### ENTRIES SHOWN
-- Begin --

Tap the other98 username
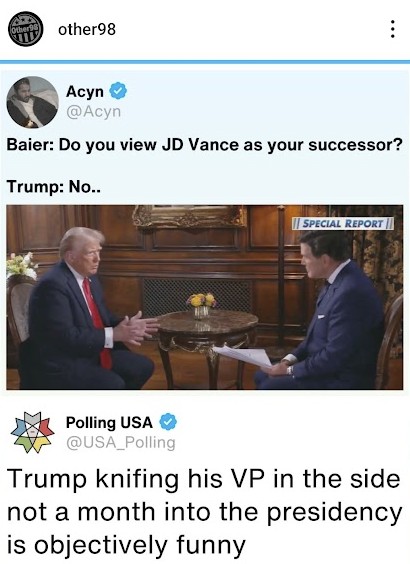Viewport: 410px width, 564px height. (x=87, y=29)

-- End --
-- Begin --

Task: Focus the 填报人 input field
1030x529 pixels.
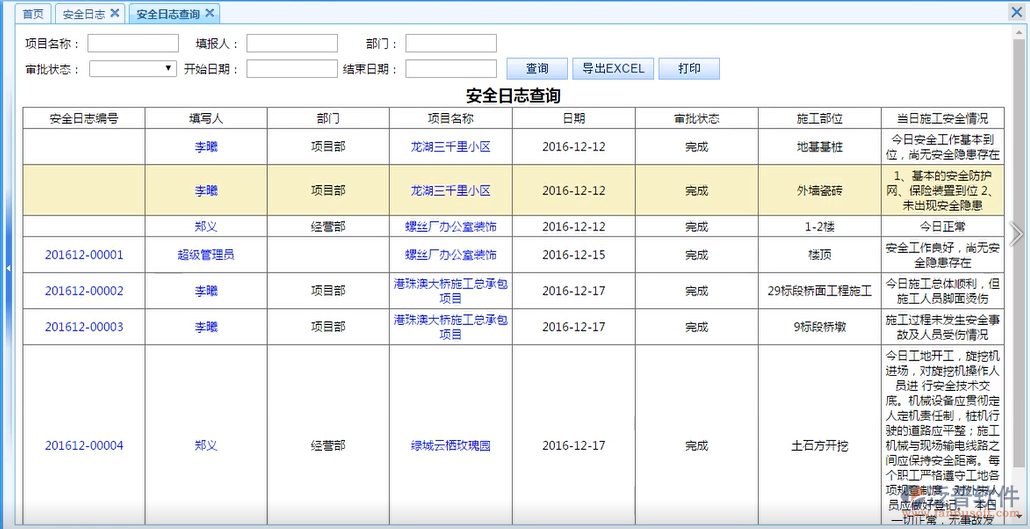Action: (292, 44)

-- End --
-- Begin --

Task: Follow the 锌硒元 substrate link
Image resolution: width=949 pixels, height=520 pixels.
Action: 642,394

-- End --

### PROBLEM REQUIREMENTS
Which lines open with the one containing "Task: Follow the 锌硒元 substrate link" and close with the one containing "Action: 642,394"? Output those lines exactly as they appear in the records, including both ends.

### OUTPUT OF THE EXERCISE
Task: Follow the 锌硒元 substrate link
Image resolution: width=949 pixels, height=520 pixels.
Action: 642,394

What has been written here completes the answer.